The ride back from the track was abominable for Six, not helped one bit by the sheer cacaphony within the Lotus Exige Cup 260. That damned car simply doesn’t know how to shut up and liberate a little space and quiet for its occupants and their thoughts about whether the banged up M3 could be fixed. And if so, at what cost?

In this dark space was shone the light of BMW Brussels – Evere, whose level of empathy, assistance and good ol’ fashioned customer service was exceptional. They received the car the morning after the crash and had a rough estimate of the damage and associated costs within 24 hours.

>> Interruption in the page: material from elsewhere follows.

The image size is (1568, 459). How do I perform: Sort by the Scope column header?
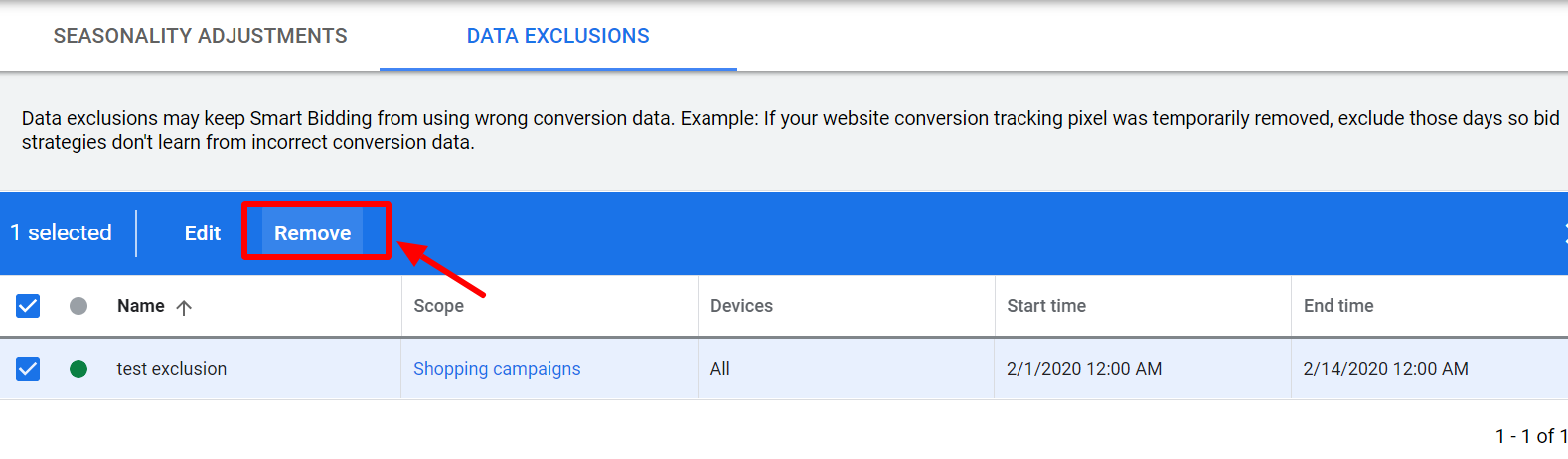pyautogui.click(x=439, y=306)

Another morbid trip by car followed, as Six began to mentally break down his financial line in the sand beyond which he would not repair the car, but instead sell it.

By some strange coincidence, the manager of a car cleaning firm Six used many years beforehand was pulling out of the BMW garage as Six slowly walked into the bodywork area, where his M3 lay crippled. Greetings were exchanged and the chap told Six he’d not only recognised the car, but had been given the estimate for the repairs. He was politely, but firmly, told to keep the estimate to himself as Six wanted to hear it straight from BMW’s mouth. The good man smiled, then whistled through his teeth. “It’s going to be damned expensive, my friend,” he said softly, before waving good-bye.

It took another 10 minutes for the chassis manager to walk over. This man deserved a medal for the empathy and professionalism he had shown Six until that moment. But once he’d shared the repair estimate, would he perhaps be more deserving of a punch in the mouth…?

Moment of truth.

The sales manager looked Six in the eyes in front of his M3 and told him the parts alone would cost 10,000 euros. Without labour and VAT. But more problematic was the other consequence of the crash: the chassis had been bent, resulting in the left rear panel crumpling due to the channeling of the front impact.


Repairing the chassis damage to the level required by BMW and Six was an unknown. All in, the total repair invoice was estimated to come very close to 20,000 euros, or more than the value of the car.


It’s over. Isn’t it? It’s finally all over after eight years together…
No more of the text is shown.